The course consists of two modules. Module I introduces basic knowledge in machine learning and algorithms for deep learning Module II focuses on specialised hardware implementation architectures for deep learning algorithms and new brain-like computer system architectures. Apart from presenting relevant informative knowledge, the course contains laboratory and project assignments to create understanding of the related algorithms applied to deal with real problems and to contrast and evaluate alternative implementation architectures, in term of performance, cost, and reliability.

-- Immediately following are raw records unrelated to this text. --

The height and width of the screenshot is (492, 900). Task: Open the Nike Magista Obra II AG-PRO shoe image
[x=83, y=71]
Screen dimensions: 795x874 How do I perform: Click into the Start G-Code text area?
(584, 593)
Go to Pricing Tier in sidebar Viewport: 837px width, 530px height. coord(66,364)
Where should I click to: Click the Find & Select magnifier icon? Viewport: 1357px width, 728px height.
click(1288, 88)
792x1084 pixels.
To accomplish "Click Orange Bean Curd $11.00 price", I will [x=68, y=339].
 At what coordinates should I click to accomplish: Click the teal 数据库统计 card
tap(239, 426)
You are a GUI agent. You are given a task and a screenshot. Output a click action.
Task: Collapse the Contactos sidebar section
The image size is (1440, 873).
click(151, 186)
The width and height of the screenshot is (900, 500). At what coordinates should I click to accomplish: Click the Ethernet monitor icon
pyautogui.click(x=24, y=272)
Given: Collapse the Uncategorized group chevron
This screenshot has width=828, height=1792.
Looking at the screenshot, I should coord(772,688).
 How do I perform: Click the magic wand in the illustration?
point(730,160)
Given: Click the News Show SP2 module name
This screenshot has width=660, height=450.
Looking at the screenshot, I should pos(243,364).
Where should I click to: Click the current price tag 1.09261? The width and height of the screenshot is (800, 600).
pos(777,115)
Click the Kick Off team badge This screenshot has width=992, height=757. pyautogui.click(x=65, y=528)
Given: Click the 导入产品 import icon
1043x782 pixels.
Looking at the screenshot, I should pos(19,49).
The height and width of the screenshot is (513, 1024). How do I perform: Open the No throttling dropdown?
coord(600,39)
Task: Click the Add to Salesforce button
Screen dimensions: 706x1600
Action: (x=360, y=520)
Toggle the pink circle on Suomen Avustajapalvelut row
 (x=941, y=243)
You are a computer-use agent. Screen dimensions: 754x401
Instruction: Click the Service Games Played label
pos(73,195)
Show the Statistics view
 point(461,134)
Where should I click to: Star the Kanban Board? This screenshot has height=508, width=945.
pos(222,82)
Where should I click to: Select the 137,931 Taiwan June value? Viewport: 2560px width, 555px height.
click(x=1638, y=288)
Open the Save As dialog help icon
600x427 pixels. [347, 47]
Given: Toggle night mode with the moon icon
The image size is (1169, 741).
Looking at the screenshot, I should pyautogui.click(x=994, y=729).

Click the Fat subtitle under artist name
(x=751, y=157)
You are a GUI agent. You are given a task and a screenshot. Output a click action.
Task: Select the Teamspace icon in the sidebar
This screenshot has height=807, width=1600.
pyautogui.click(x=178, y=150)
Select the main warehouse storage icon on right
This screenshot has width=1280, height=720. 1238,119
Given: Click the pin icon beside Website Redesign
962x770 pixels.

Module I: Algorithms for deep learning
Module I introduces basic machine learning algorithms, basic neural network algorithms and algorithms for deep learning. Among a number of machine learning algorithms, this module introduces the algorithms for linear regression, polynomial regression, logistic regression that are fundamental and most relevant for neural networks. For neural networks we consider perceptrons, multi-layer-perceptrons and in particular the back-propagation algorithm. After presenting traditional statistical learning machine learning and neural networks this module further examplifies deep learning algorithms, specifically Convolutional Neural Networks (CNN) and Recurrent Neural Networks (RNN).
Module II: Architecture specialization for deep learning
Module II examines specialised hardware based implementation architectures for deep learning algorithms. From a broad spectrum of potential hardware architectures the design alternatives, such as GPGPU:s, domain specific processors, FPGA/ASIC-based accelerators are presented, together with their advantages and disadvantages. In particular limitations and design alternatives for using deep learning algorithms in embedded resource constrained systems will be discussed. Furthermore this module will discuss new architectures in deep learning for computer system design such as brain-like computer system architectures. A case study with analysis, evaluation and application of a deep learing architectures will be carried out.